Patrick seguía apuntando sin parar. Pocas veces había recibido, así de golpe, una información tan apabullante y a la vez tan salpicada de interrogantes.

—Usted da a entender en El Acusador —dijo— que, en la preparación y ejecución del asesinato, Pastor actuaba directamente a órdenes de Serrano.
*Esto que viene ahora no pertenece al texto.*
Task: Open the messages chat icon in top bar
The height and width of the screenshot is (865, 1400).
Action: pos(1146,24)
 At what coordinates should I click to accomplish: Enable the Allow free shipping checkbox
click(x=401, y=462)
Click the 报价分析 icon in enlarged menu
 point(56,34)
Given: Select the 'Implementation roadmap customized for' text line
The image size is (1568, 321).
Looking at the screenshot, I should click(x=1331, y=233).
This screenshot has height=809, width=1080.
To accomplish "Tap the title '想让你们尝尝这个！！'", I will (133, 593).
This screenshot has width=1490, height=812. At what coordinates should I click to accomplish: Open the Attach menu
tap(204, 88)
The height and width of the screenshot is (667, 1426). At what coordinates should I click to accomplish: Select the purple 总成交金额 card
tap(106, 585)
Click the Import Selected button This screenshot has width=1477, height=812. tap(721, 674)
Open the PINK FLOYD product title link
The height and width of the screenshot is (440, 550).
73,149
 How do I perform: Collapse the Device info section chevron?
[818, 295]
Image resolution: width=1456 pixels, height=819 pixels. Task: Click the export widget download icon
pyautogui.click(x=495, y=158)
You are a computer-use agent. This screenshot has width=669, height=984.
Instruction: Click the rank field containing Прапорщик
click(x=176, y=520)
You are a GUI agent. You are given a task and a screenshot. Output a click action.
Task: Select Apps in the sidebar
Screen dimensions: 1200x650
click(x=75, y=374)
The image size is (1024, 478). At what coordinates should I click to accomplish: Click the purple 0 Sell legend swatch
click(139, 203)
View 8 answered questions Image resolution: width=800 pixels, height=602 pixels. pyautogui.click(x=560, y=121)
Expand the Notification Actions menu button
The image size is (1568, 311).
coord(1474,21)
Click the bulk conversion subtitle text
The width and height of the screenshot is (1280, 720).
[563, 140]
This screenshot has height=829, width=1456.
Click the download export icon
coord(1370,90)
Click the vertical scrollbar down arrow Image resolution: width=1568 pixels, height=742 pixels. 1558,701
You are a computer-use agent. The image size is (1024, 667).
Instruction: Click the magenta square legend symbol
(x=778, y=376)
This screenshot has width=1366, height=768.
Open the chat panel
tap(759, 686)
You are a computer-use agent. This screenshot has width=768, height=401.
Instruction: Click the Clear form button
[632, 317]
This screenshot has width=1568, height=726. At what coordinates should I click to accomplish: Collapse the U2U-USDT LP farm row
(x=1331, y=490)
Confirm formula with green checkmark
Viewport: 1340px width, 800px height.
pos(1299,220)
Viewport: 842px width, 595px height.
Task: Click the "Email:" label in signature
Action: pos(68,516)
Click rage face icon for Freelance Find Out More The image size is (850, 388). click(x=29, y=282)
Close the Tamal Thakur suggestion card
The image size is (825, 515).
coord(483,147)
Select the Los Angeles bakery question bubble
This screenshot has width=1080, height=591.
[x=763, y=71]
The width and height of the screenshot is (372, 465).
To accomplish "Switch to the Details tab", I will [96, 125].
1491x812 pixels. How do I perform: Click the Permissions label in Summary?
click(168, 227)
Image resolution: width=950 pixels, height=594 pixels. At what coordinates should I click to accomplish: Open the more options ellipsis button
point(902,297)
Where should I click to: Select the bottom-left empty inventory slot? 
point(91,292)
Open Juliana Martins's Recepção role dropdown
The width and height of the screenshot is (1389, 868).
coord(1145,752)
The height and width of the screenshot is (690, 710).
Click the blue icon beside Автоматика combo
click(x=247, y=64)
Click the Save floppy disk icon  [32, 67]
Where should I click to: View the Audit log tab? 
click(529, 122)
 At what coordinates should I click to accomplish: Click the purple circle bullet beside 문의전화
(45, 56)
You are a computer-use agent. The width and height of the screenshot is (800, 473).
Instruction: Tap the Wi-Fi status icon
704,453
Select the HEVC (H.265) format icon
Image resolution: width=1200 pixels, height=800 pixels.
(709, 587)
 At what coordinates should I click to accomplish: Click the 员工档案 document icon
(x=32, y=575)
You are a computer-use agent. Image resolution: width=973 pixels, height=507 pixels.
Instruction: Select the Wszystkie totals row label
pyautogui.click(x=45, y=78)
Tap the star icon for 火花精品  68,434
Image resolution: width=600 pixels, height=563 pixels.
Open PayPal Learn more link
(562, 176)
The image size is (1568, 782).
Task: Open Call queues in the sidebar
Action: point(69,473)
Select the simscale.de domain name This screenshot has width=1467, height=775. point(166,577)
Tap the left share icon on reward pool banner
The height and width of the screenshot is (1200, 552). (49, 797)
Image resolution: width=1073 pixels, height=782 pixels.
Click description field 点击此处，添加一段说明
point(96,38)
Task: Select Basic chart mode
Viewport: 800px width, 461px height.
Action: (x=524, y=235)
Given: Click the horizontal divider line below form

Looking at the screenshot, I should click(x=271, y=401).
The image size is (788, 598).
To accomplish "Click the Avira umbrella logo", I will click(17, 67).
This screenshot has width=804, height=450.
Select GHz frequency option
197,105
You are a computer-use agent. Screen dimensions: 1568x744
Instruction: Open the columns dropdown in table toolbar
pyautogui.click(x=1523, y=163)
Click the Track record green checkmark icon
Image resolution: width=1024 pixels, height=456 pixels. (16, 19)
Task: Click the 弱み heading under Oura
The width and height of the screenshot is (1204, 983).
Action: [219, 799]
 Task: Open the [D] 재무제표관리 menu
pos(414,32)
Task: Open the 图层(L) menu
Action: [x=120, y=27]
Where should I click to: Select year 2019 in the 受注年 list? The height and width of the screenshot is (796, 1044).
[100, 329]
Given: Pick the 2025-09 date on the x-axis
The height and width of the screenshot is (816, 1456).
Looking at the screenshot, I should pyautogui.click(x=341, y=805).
—Sí, estoy convencido de que sí. Serrano tenía un motivo muy potente para querer la desaparición de Prim. Y era que, con Amadeo sobre el trono de España, iba a perder mucho poder, él que era regente, mientras Prim acumularía aún más, como hombre fuerte del nuevo régimen. Yo creo incluso que Serrano envidiaba profundamente a Prim. Era un político sin ideales ni proyectos, y cambiaba con facilidad sus lealtades. En realidad, su única lealtad, a mi juicio, era a su propia ambición de poder. Yo creo que sí, que Pastor actuaba directamente a órdenes suyas. Y que fue uno de los asesinos materiales de Prim.

—¿Cuándo fue detenido Solís? —preguntó Boyd.

López meditó unos segundos.

—Hace un año más o menos, no recuerdo la fecha exactamente, creo que en septiembre. —Siguió reflexionando y luego añadió—: Sí, en septiembre del año pasado debió de ser. Lo cogieron en Villafranca de los Barros. Supongo que entró desde Portugal, que está muy cerca. Salió en toda la prensa. Como era coronel, lo trajeron a las prisiones militares. Nada más entrar en ellas empezó a maniobrar y a sobornar a la gente con el dinero de Montpensier. Allí coincidió con Pastor, con cuya complicidad consiguió que Martín y Sáenz, dos de los reos confesos de la tentativa, antes incondicionales míos, se retractasen de haberle visto en relaciones íntimas y frecuentes conmigo. O sea, que logró que me traicionasen. Solís y yo tuvimos un careo. No negó haberme visto antes, pero sí que nuestros encuentros estuviesen relacionados con un intento de matar a Prim. El juzgado lo soltó a los tres meses. Fue un escándalo.

—¿Y Montpensier? —preguntó Patrick—. ¿El juez lo citó?

—El duque estaba en Francia —contestó López—. Alegó que no podía volver a España porque una de sus hijas estaba enferma o algo por el estilo. Y entonces el juez acordó que se le tomara declaración allí por comisión rogatoria. No le costó ningún trabajo negar cualquier implicación en el crimen.

Antes de despedirse, Boyd le preguntó cómo podía acceder al sumario, ya que, según le habían dado a entender, bastante gente lo conseguía. Le contestó que, pagando bien, no sería imposible, y prometió hacer averiguaciones al respecto y que le diría algo en su próximo encuentro, que propuso para dentro de unos diez días. También se comprometió a pensar en otras posibles pistas para su investigación.

Al salir a la calle Boyd respiró hondo y bajó por la plaza de Santa Bárbara hacia la travesía de San Mateo. Llevaba en la mano la nota de presentación que López le había garabateado para el impresor de sus pasquines.